Exercise instructions
In the interview about shortness of breath, where did Insidermedicine talk with Dr. Marvin Schwarz?
### Text
(September 9, 2008 - Insidermedicine) Welcome to Insidermedicine's If I Had, where we get a chance to ask an expert what they would do if they had a medical condition.
At the recent American Thoracic Society conference in Toronto, we caught up with Dr. Marvin Schwarz, MD, who is the James C. Campbell Professor of Pulmonary Medicine, in the Division of Pulmonary Sciences & Critical Care Medicine at the University of Colorado Health Sciences Center.
If I had shortness of breath…
If I had unexplained shortness of breath, I would not ignore that symptom. If I smoked cigarettes I would stop smoking those cigarettes. I would go to my physician, my primary care physician and say; “I’m having recent shortness of breath, its coming on I feel it. There is a distinct change. What’s causing it?” It maybe something as simple as emphysema if you smoke. Stopping smoking and getting various therapies for the emphysema will keep you alive for a long time. If it is interstitial lung disease, when it turns out that when we get the testing, and the results point toward that diagnosis, you should make a request to see a pulmonary physician. Who could further characterize this disease for you in terms of causation, the staging of the disease, how far along it is, potential therapies, referral to trials, etc.
What are the symptoms of an interstitial lung disease?
######
### Excerpted records
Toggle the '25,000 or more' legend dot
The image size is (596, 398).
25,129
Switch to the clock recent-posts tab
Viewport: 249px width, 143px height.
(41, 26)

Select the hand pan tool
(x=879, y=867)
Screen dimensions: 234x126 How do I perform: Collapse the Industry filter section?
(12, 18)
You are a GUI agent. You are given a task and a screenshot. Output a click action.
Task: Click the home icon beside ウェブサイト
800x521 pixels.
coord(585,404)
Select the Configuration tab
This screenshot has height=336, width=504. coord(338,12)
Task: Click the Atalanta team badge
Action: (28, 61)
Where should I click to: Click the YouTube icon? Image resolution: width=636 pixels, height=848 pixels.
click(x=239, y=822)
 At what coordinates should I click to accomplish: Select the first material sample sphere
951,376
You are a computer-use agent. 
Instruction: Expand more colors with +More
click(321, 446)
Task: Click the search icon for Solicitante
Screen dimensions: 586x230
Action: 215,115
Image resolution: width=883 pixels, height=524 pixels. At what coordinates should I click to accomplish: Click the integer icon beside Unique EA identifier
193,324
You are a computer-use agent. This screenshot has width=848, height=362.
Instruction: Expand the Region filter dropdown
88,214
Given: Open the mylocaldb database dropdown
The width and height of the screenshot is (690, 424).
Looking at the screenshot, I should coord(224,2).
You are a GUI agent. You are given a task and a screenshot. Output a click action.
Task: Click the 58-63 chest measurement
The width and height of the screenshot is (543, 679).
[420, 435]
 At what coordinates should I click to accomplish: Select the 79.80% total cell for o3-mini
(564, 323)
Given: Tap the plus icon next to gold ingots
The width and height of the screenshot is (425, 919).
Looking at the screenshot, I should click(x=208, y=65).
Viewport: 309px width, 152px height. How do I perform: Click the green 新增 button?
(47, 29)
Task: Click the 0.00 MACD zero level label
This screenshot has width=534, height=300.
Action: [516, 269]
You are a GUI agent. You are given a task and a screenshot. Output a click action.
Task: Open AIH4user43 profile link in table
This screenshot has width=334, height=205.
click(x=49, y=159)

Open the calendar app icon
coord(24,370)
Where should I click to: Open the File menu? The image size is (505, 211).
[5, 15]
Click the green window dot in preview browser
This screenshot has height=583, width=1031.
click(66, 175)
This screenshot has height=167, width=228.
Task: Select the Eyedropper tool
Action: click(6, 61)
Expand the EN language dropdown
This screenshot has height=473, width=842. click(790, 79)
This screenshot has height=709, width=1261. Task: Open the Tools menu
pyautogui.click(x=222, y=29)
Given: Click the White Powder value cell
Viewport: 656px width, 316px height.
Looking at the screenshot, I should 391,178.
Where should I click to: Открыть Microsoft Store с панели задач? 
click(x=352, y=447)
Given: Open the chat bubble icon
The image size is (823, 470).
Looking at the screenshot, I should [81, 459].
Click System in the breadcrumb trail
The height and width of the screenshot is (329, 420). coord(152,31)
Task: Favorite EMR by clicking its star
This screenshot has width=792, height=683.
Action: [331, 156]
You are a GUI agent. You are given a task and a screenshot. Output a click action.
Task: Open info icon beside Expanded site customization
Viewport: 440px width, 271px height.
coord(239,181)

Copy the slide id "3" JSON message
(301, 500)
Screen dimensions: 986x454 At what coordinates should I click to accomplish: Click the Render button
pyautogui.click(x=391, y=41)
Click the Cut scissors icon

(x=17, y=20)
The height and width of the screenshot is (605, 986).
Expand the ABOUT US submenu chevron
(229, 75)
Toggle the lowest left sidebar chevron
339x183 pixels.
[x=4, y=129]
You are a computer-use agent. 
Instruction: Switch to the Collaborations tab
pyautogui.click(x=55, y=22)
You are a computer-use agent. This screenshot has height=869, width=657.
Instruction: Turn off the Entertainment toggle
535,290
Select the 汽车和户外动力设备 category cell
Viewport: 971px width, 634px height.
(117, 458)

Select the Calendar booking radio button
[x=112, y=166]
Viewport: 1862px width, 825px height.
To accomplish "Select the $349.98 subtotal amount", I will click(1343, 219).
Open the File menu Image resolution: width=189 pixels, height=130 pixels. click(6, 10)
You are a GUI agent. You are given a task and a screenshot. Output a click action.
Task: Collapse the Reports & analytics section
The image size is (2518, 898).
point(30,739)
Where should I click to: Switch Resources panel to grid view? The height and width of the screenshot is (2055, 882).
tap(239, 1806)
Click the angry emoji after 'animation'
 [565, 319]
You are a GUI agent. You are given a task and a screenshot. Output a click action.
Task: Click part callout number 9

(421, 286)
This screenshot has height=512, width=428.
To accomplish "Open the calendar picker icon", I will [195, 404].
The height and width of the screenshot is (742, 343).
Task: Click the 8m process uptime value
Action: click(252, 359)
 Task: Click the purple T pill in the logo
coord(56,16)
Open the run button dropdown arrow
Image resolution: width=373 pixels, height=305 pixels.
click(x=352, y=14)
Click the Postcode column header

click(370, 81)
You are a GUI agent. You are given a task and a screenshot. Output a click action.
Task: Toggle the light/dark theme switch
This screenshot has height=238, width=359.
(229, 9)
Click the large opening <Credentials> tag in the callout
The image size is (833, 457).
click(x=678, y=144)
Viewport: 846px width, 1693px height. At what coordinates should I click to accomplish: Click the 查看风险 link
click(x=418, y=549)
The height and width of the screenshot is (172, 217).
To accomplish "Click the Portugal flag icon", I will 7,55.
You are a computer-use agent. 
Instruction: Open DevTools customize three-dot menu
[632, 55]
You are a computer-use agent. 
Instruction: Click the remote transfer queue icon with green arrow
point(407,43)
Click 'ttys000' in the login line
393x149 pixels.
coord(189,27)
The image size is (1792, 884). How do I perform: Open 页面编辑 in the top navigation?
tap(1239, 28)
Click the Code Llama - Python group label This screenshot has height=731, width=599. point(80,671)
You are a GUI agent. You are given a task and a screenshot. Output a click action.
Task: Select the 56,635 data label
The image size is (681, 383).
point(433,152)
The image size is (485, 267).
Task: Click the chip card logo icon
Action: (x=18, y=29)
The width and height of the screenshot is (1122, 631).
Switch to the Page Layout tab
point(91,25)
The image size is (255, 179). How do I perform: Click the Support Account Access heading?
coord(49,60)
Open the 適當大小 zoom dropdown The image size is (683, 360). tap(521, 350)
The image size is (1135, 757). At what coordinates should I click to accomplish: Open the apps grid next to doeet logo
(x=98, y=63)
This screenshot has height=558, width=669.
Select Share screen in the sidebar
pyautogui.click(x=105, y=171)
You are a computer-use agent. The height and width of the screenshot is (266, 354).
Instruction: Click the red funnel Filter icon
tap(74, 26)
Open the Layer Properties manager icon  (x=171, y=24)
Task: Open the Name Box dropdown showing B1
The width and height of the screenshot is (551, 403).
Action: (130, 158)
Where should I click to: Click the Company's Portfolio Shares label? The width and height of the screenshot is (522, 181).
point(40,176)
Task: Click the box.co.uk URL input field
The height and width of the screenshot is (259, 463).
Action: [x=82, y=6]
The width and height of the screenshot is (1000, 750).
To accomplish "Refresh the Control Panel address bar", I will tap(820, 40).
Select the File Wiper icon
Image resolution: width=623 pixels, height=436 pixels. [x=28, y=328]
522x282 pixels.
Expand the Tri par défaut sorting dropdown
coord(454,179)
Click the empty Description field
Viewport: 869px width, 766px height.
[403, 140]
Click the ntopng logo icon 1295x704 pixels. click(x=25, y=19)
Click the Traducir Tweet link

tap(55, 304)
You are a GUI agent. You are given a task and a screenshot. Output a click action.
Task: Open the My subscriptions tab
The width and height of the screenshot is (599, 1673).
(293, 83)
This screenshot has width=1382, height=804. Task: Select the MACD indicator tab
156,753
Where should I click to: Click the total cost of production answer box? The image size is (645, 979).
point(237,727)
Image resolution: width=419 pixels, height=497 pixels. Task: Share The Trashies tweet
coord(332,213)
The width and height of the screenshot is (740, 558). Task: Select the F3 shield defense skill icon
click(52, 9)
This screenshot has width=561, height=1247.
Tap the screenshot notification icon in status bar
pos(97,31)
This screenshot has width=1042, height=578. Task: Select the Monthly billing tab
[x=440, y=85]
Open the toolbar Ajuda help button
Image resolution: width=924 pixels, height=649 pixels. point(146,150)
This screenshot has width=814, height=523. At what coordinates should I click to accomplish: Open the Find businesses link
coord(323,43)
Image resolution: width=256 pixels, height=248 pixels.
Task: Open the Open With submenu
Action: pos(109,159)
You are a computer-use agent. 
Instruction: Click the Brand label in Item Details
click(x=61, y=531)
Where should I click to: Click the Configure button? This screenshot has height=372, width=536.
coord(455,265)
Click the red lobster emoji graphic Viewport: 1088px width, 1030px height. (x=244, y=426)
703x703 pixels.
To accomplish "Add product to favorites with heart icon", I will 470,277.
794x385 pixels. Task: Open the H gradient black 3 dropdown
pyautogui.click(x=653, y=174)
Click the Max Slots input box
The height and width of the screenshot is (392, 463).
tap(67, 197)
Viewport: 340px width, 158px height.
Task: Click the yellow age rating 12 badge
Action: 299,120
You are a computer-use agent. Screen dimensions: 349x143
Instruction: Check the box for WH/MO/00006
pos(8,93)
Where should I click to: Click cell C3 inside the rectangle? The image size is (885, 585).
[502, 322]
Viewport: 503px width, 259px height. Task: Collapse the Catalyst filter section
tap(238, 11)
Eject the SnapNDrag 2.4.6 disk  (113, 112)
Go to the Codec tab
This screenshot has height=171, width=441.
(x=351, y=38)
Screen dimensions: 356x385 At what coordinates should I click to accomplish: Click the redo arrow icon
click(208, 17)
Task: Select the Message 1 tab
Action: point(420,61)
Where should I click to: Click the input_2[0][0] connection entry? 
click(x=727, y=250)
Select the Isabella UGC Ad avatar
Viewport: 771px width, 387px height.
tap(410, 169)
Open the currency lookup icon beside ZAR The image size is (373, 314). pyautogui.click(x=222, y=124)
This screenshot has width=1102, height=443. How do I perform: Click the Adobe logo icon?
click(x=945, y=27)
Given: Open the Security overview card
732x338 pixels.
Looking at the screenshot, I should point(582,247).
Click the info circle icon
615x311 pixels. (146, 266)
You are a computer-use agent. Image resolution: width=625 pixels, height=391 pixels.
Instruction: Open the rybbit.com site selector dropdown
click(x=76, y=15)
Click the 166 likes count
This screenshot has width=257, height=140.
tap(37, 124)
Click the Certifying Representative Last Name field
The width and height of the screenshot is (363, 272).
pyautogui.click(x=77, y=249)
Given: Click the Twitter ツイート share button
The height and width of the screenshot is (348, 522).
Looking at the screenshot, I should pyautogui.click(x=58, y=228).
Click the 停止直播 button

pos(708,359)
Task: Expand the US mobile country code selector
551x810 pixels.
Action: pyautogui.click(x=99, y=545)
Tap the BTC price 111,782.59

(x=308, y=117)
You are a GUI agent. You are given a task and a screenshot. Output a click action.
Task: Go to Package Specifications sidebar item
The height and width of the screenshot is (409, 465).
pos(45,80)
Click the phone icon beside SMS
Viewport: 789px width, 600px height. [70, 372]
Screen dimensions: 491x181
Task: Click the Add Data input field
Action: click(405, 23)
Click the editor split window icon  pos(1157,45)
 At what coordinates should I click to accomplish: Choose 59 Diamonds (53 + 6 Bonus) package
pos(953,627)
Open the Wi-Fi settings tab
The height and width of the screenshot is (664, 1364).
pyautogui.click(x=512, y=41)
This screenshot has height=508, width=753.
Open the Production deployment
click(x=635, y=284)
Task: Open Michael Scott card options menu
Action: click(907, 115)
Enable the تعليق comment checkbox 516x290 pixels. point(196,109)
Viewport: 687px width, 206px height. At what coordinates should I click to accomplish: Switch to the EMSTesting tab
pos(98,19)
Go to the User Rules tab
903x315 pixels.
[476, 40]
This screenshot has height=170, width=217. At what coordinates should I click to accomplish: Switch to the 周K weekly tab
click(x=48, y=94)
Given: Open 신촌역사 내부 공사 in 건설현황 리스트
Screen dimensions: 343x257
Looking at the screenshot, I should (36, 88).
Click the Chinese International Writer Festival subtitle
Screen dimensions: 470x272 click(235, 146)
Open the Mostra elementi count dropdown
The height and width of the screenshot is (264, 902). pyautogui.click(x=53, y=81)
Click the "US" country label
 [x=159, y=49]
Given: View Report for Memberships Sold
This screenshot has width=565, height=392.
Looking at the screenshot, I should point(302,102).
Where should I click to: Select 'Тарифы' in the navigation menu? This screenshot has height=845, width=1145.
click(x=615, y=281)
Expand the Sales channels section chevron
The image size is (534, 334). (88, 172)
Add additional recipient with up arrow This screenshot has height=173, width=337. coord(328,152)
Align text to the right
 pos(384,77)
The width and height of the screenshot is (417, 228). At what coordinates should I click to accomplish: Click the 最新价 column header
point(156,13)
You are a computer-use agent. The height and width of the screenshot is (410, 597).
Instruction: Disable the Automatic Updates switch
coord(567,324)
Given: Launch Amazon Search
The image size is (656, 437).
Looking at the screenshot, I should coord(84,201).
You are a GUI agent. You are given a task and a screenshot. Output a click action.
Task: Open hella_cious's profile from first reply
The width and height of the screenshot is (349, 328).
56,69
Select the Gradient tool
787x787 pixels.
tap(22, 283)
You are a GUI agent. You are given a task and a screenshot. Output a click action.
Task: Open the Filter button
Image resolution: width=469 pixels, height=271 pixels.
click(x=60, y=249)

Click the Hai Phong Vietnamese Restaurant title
######
Exercise answer
At the recent American Thoracic Society conference in Toronto.